Lately, it seems that California has been the home to many brilliant up-and-coming bands, and Whirl are part of this set. Their brand of lush, loud shoegaze had me mesmerized upon the first listen, and I haven’t been able to stop blasting it since. Distressor is the band’s first release and it consists of seven songs that will whirl around you in a sonic wave of reverb, distortion, and echo-y vocals. I wasn’t sure if shoegaze was becoming a dying genre, but these young lads hold promise for the future.
Distressor opens up with “Preface,” an ambient track with a couple washed-out vocal samples. The introduction certainly sets the mood, preparing your ears for the dreamlike state in which they are bound to wind up. Before you know it, the cymbals are flaring and the track transforms into “Leave” with a quick burst of the snare drum. Instantly, the guitars break down the barrier between listener and performer, and the slow, sparse riff (prominent throughout the song) enters the mix. Once again, the band couldn’t have picked a more apt name for themselves, as the sounds they create whirl wildly throughout the invisible spectrum of sound that can’t be visually perceived. Whirl layers the shoegaze-influenced parts perfectly on this track, with the winding guitar riff, the wall of reverb, and the dreamlike female vocals. However, their sound is more direct and driving, relying less on guitar effects and more so on the intensity and rise and fall of their songs.
“Ghost” is another fantastic track on the EP, providing us with a more relaxed and typical presentation of the shoegaze sound. It resembles something you would find on Loveless (My Bloody Valentine) to be quite honest, a record that had a heavy hand in the invention of the shoegaze genre. The guitars on “Ghost” are sparse but still prominent and the drumming is provocative but subtle. Throughout the whole song it even seems like there is a warped sample of a strong wind sweeping through a field that adds a certain ethereal ambiance.

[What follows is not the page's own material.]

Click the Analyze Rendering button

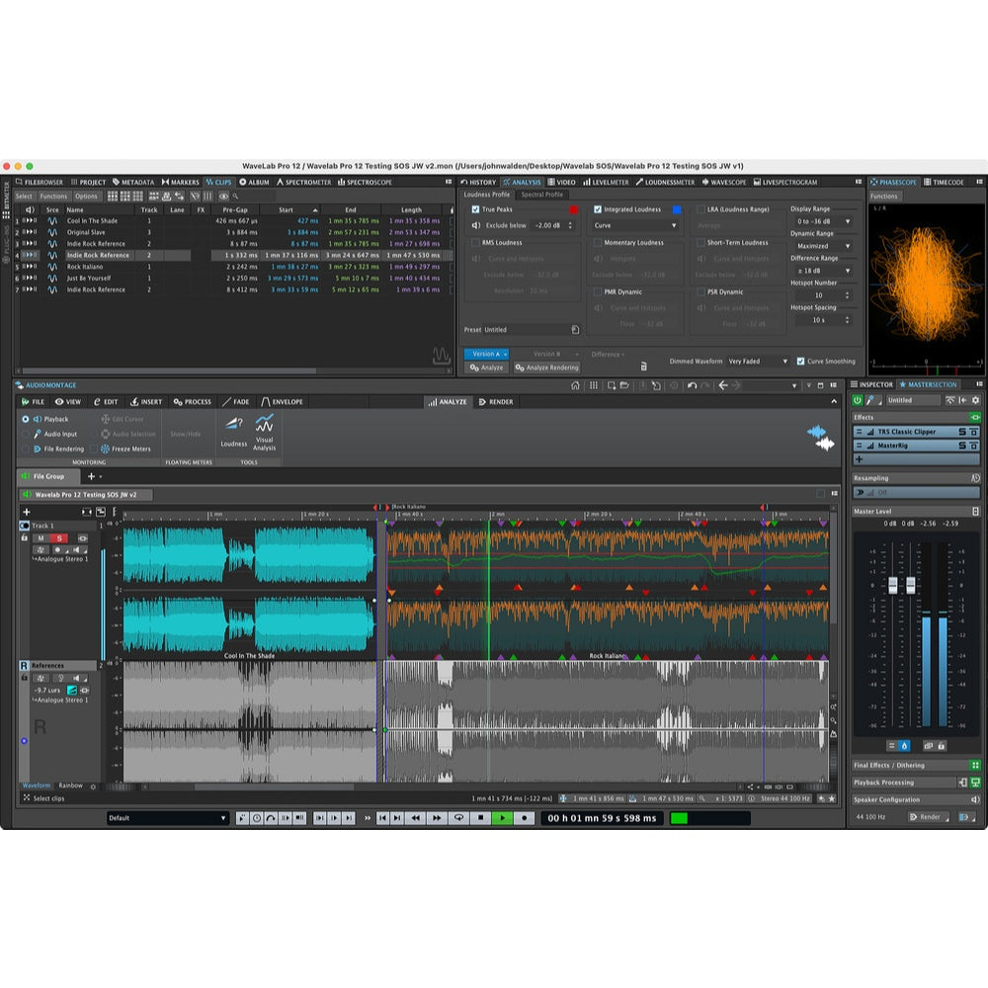(545, 368)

Whirl contains moments where the band picks up the pace and give us songs resembling a bastard mix between My Bloody Valentine and The Pains of Being Pure at Heart. “Meaningless” and “Blue” are faster tracks that give off a semblance of ebullience and cheerfulness that is often under-utilized by other shoegaze bands. It gives the band a unique spin, offering more than downright depressing, drawn-out segments of ambient guitar noises.

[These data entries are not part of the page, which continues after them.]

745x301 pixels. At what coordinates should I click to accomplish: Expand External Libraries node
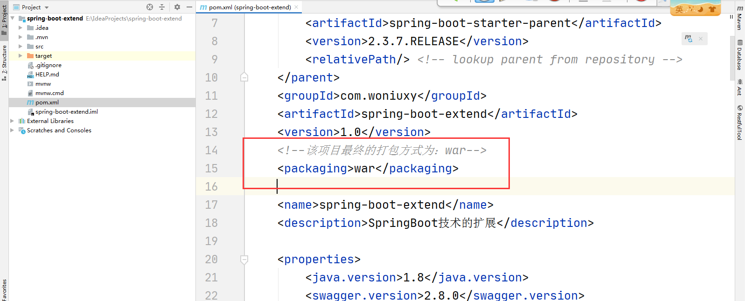[x=12, y=121]
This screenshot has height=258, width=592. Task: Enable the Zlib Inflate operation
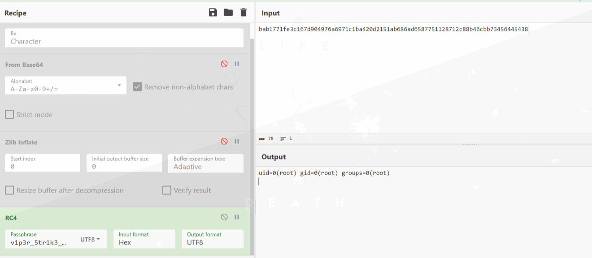coord(224,142)
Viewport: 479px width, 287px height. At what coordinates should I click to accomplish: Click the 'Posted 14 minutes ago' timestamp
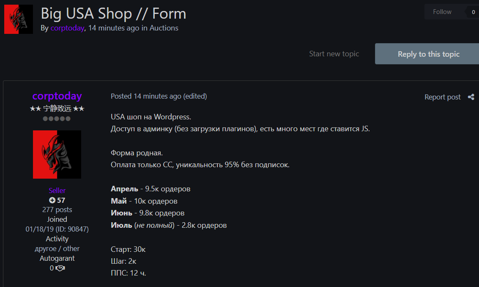146,96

Unfortunately, some of the band’s songs do seem to blend together. The guitar tone they use and the amount of reverb that they implement tends to make the structures of the songs resemble one another, but it is only a minor detraction. Distressor is a little under 25 minutes long, but it is captivating the whole way through. You can tell the band is still young, but this release is a sure sign of amazing things to come in the future.